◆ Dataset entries

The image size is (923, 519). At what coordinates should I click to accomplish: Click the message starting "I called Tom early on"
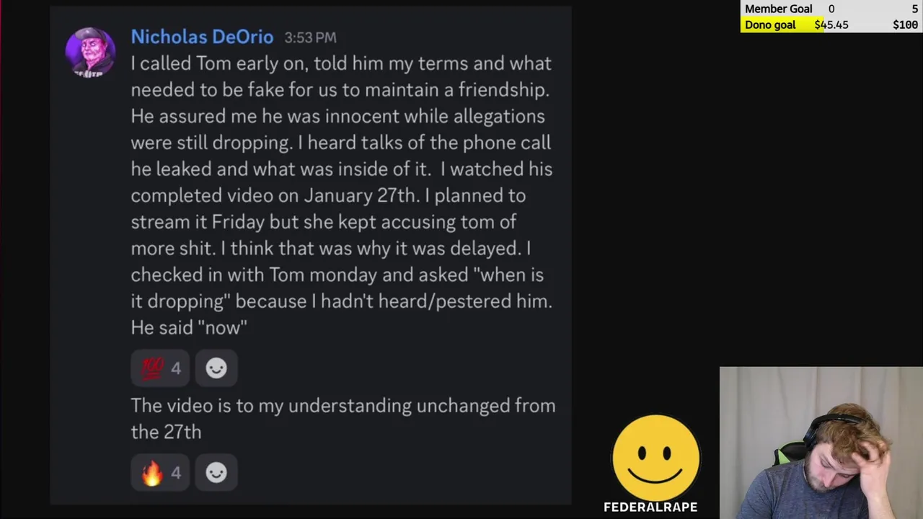click(343, 195)
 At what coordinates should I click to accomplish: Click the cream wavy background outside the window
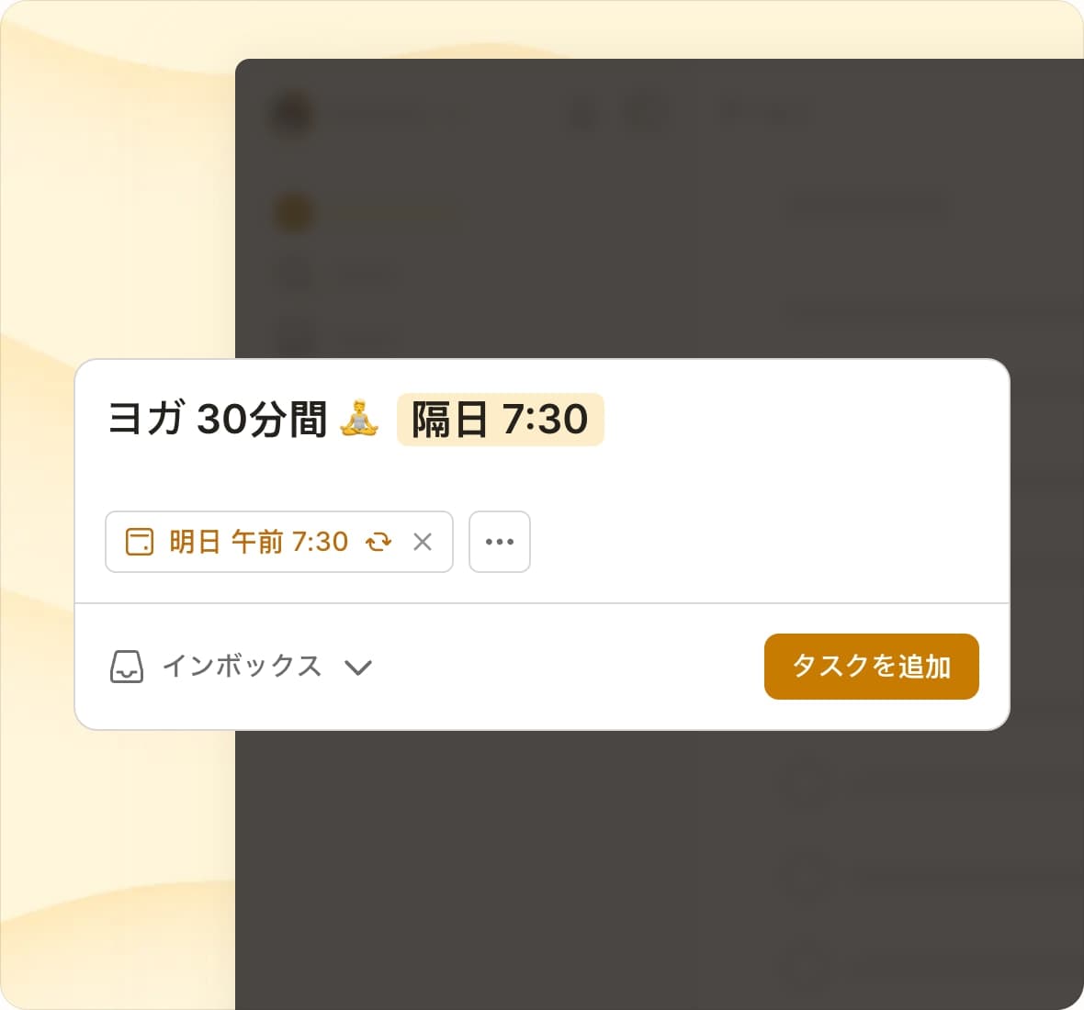118,208
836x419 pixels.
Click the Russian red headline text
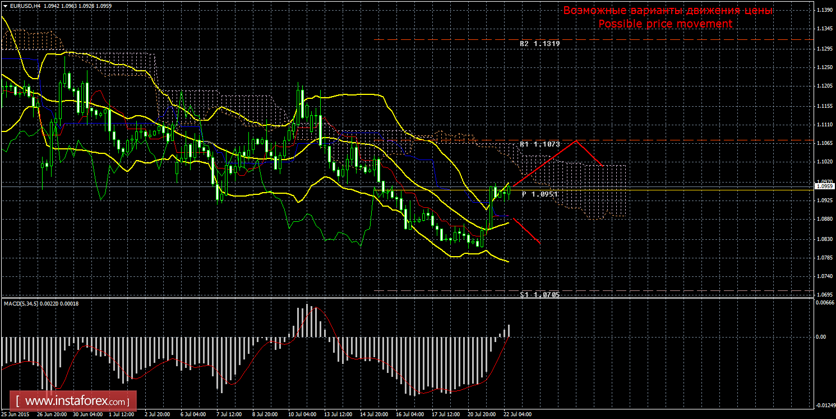click(668, 11)
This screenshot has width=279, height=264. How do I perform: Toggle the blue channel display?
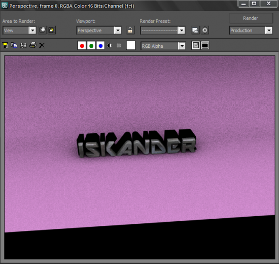pos(100,46)
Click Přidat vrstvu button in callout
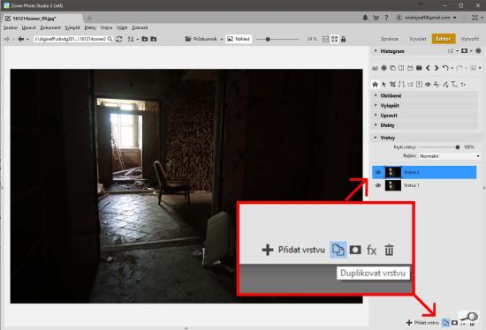Viewport: 486px width, 330px height. tap(293, 250)
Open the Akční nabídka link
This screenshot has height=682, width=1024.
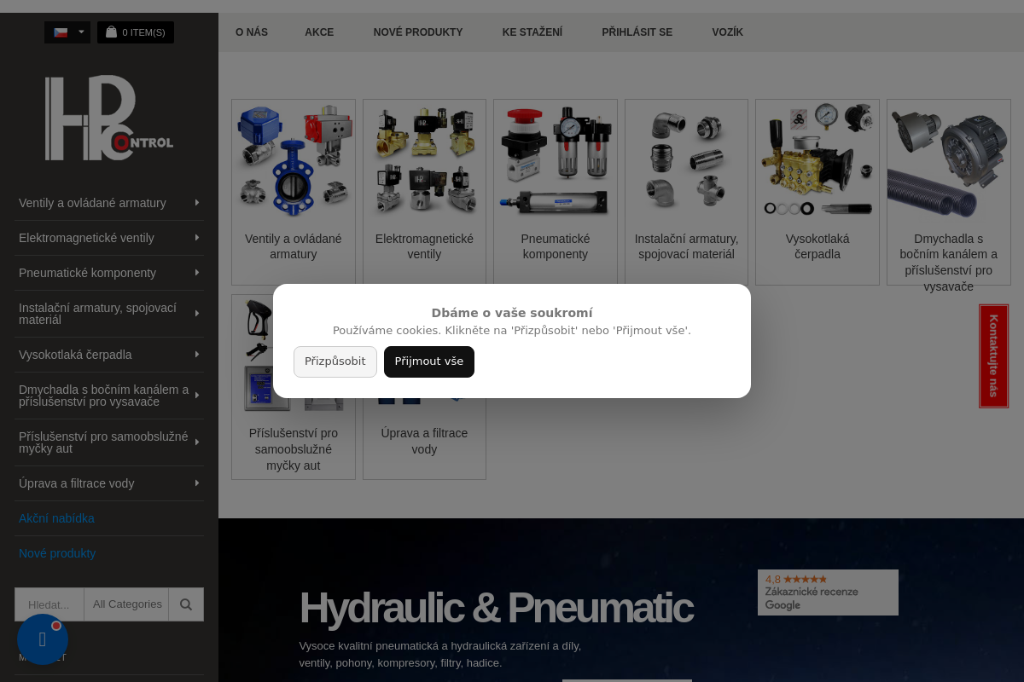click(56, 518)
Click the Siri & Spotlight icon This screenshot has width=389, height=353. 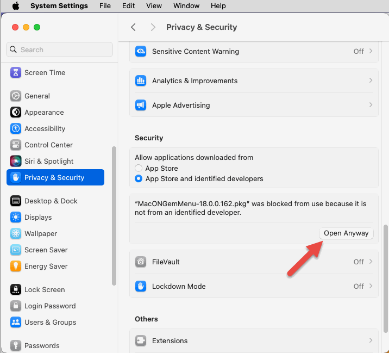16,161
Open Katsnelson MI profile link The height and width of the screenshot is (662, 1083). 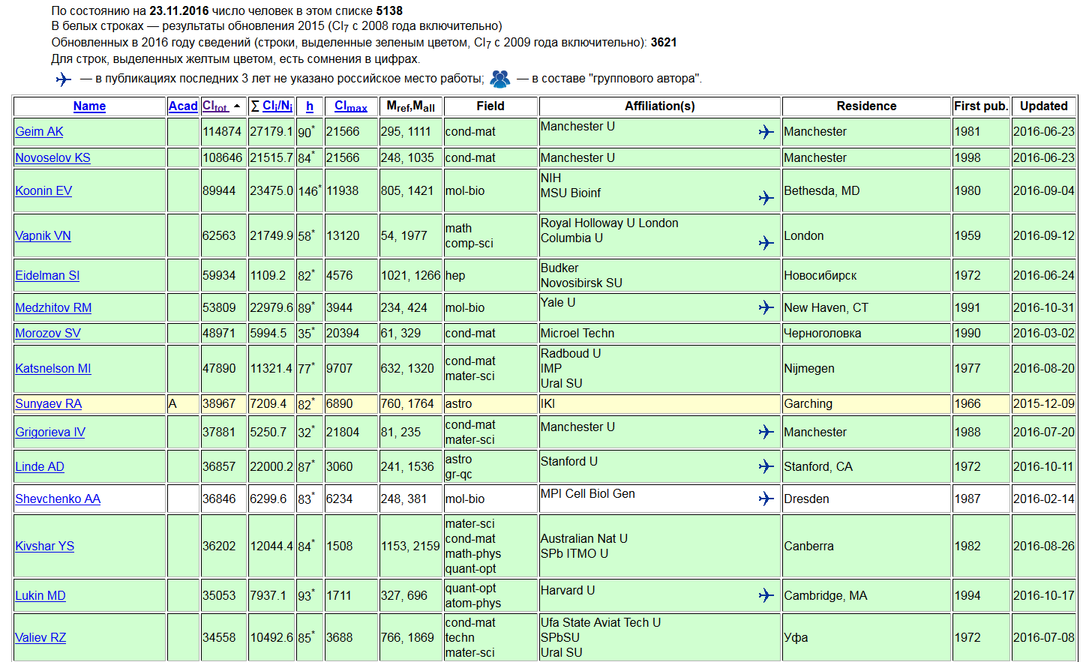[x=53, y=368]
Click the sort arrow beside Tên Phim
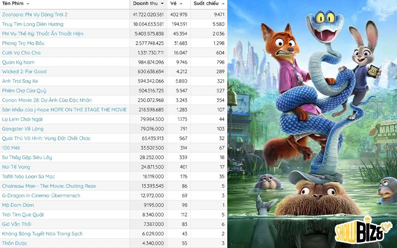This screenshot has width=397, height=248. [27, 4]
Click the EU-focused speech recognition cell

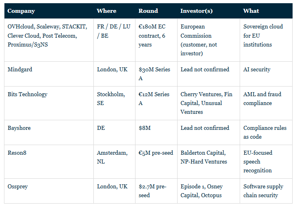pos(266,162)
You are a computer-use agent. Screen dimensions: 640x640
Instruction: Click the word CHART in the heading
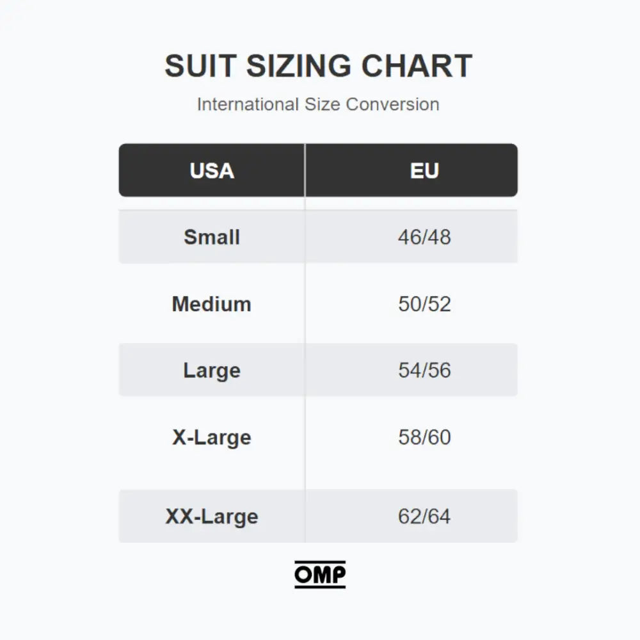417,66
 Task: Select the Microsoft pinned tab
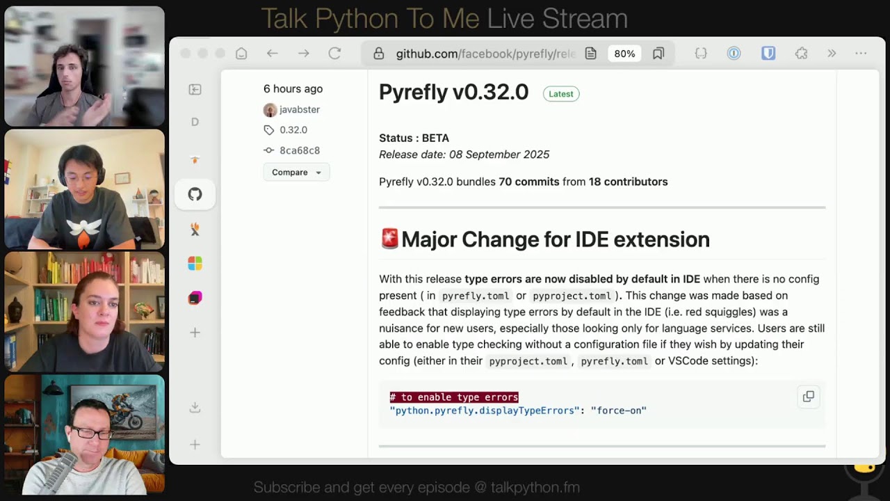[195, 263]
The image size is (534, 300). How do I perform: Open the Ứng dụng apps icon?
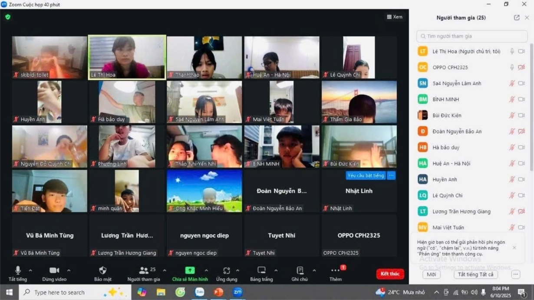[x=226, y=270]
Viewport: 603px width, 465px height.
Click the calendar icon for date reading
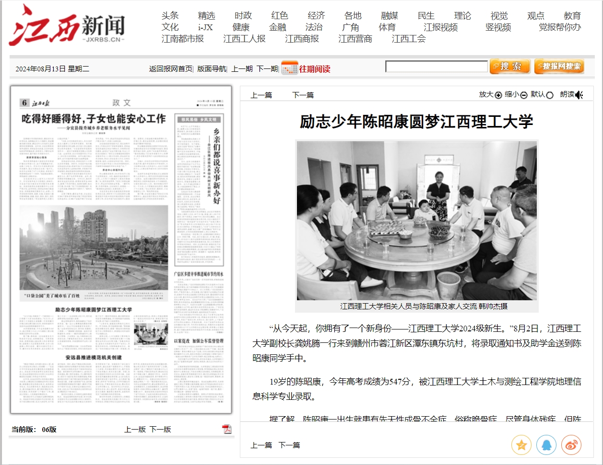(289, 68)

◆ Problem details
Retype the records above exactly, starting at the line that contains "Task: Select the Microsoft pinned tab" and going through the last line, and leave out any pictures.

◆ Completed task
 Task: Select the Microsoft pinned tab
[195, 263]
The image size is (534, 300). How do I perform: Open the Ứng dụng apps icon?
[x=226, y=270]
Viewport: 603px width, 465px height.
Click the calendar icon for date reading
(289, 68)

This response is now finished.